[Opening Dataset entries section]

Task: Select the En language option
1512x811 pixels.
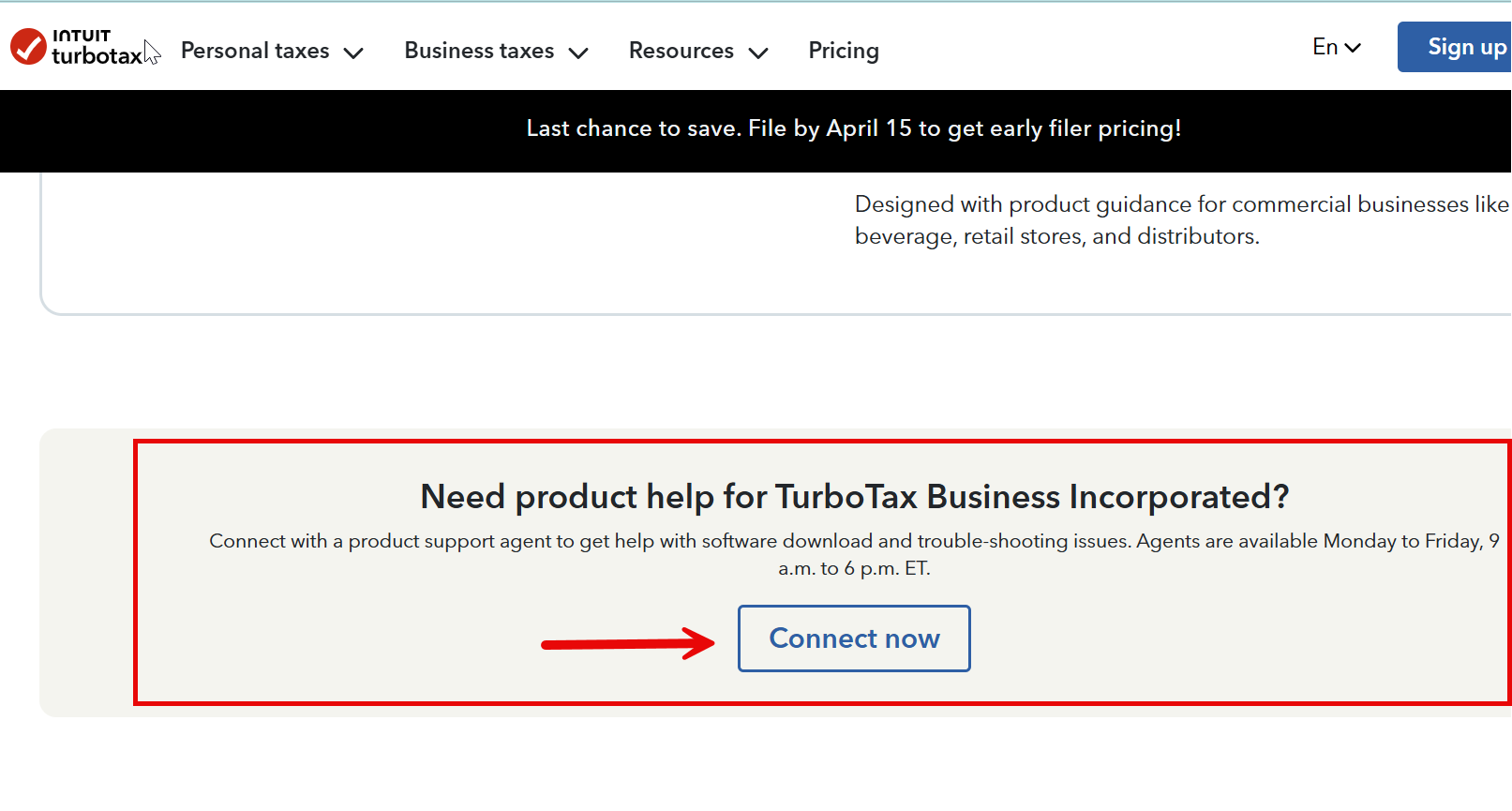Action: [1325, 47]
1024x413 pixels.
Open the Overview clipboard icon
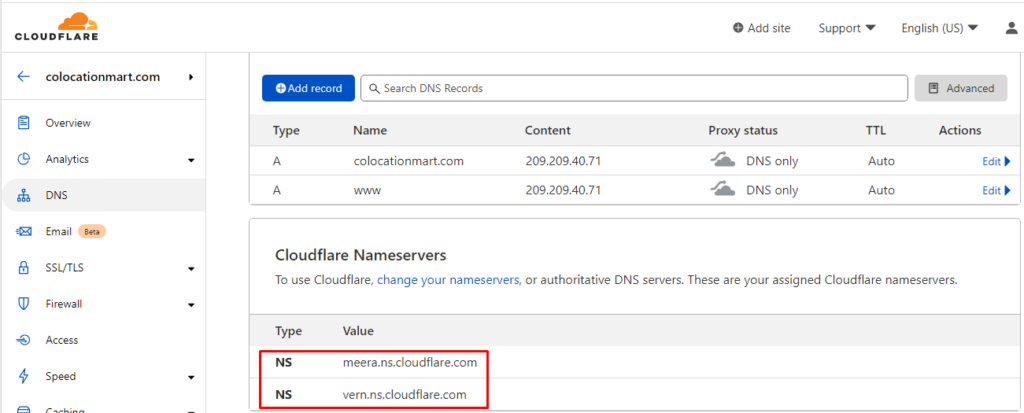coord(24,123)
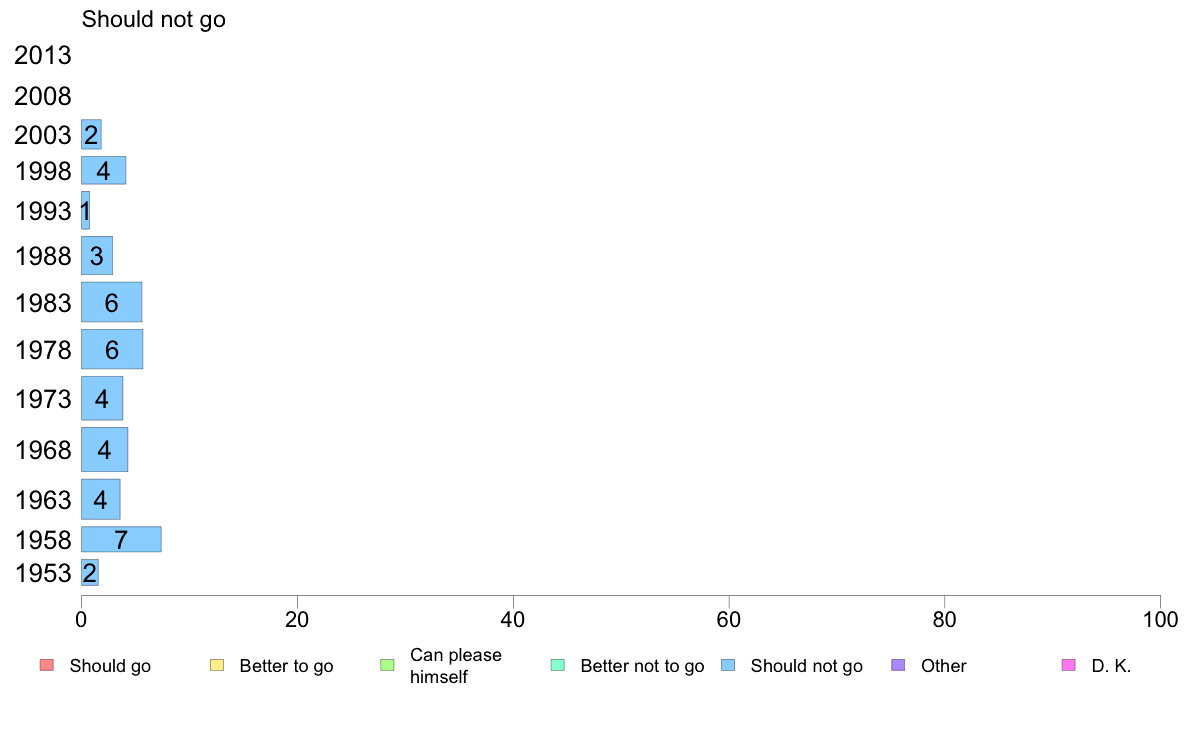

[Closing Dataset entries section]

Output only these lines, word for word: the line containing "1024x413 pixels." and every line after it through the last line of the data. Omit the pictures.

▶ [Output below]:
1024x413 pixels.
Open the Overview clipboard icon
coord(24,123)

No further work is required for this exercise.